◆ **REQUIRED WORK**
From the data below, copy out every line in which the word "Näytä" occurs.

◆ **DATA SHOWN**
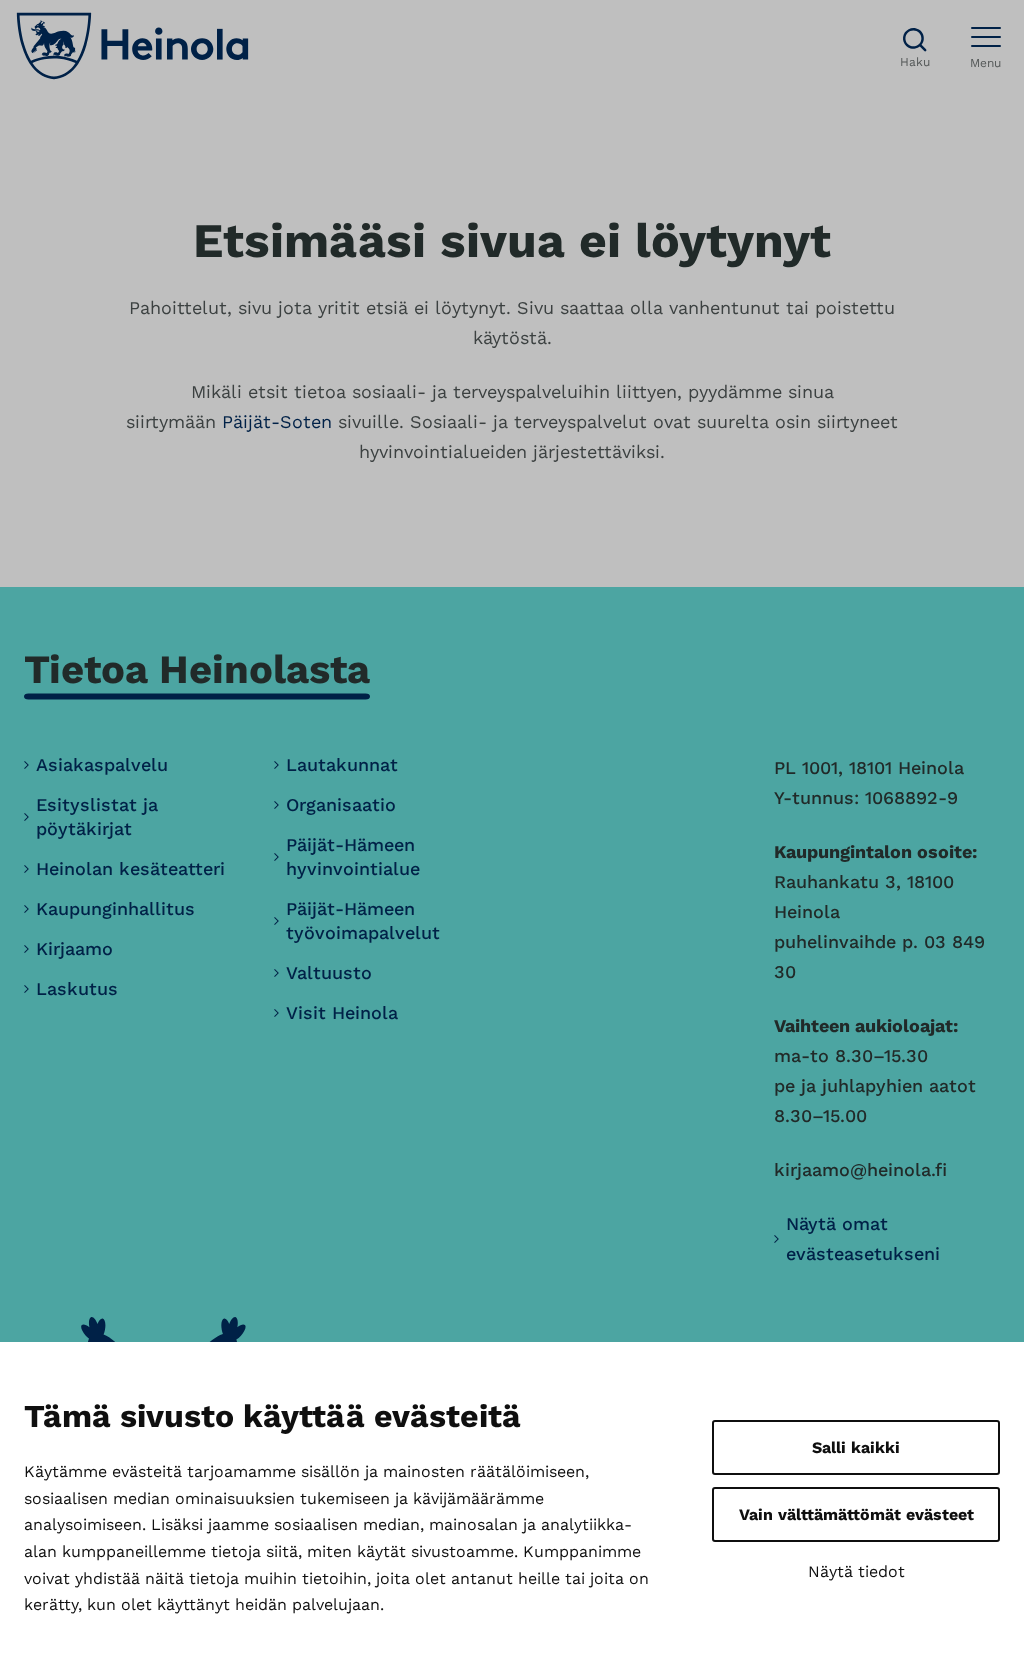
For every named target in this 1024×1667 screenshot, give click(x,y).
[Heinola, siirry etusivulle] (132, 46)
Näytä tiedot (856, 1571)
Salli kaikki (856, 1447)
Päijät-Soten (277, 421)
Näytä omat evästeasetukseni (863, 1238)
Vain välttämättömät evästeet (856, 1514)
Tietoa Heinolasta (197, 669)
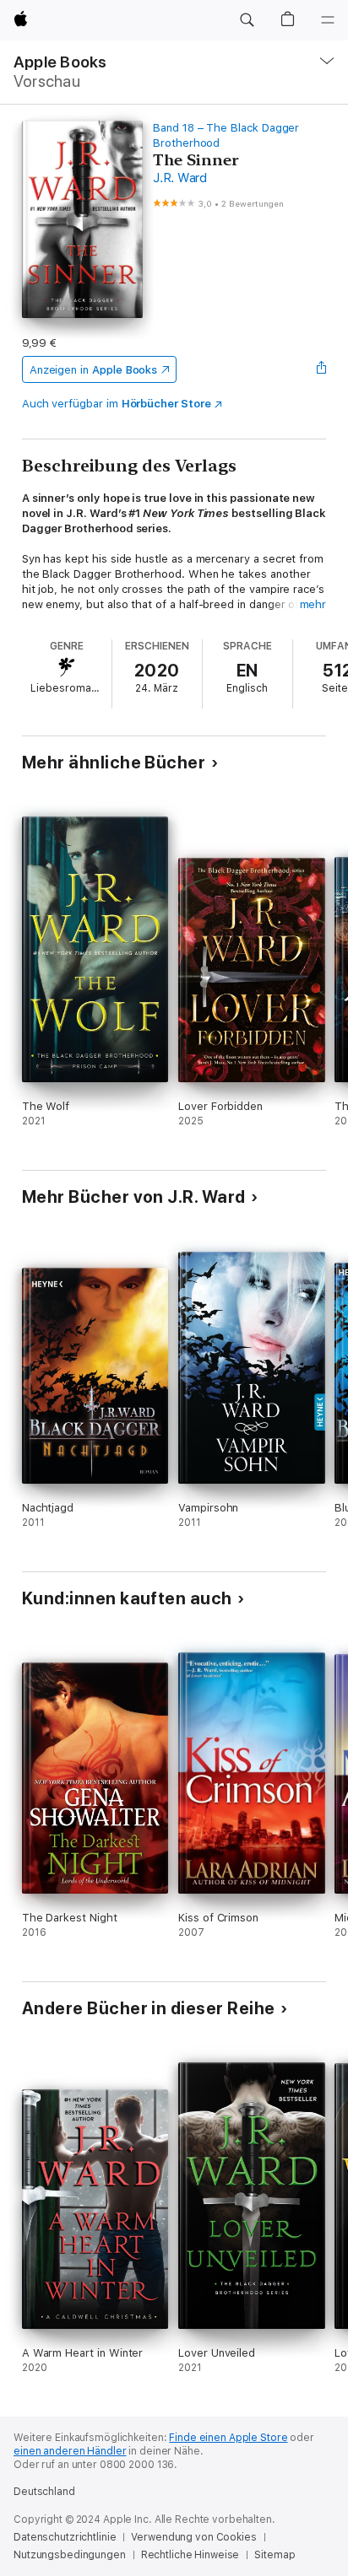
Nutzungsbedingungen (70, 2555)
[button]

◆ **ANSWER AREA**
Näytä tiedot (856, 1571)
Näytä omat evästeasetukseni (863, 1238)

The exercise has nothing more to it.